7. The brain blood oxygen saturation and forehead temperature integrated gun type detection method according to any one of claims 1-6, wherein the blood oxygen saturation measurement method is as follows:

a light source (3) and two or more photosensitive detectors are used,

or (b)

Two or more light sources (3) and a photosensitive detector are used,

analyzing the optical measurement physical quantity of the continuous wave based on the principle of micro-differentiation by utilizing the outgoing light intensity of forehead tissues detected by two or more detection channels to obtain the absolute concentration value measurement and calculation of forehead oxygen-containing or deoxidized hemoglobin, converting the absolute concentration value measurement and calculation into the blood oxygen saturation (StO 2), displaying the blood oxygen saturation (StO 2) as a final reading result, and calculating the blood oxygen saturation (StO 2) by the following algorithm:

\mathrm { St } \mathrm { O } \mathrm {2} \mathrm { = } [ HbO2] HbO2+ [ Hb ]. Times.100% where HbO2 and Hb are the oxygenated and deoxygenated hemoglobin concentrations, respectively.

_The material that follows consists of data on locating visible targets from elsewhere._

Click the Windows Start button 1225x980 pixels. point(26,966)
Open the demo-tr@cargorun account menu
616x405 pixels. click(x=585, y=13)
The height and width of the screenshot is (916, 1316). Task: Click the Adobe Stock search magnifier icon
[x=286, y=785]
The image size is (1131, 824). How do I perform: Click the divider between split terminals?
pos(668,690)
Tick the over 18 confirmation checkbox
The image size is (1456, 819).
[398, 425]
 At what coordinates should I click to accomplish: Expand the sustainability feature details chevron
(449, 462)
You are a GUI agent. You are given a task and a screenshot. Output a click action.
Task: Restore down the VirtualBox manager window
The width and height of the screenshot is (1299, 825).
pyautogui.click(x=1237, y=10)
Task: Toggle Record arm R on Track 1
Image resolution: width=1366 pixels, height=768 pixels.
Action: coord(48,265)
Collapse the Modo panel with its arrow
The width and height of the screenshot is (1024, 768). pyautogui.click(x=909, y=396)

8. An electronic device comprising a processor and a memory communicatively coupled to the processor for storing processor-executable instructions, characterized in that: the processor is configured to perform the cerebral blood oxygen saturation and frontal temperature integrated gun-type detection method of claim 7.

9. A computer-readable storage medium storing a computer program, characterized in that: the computer program when executed by a processor implements the cerebral blood oxygen saturation and frontal temperature integrated gun-type detection method of claim 7.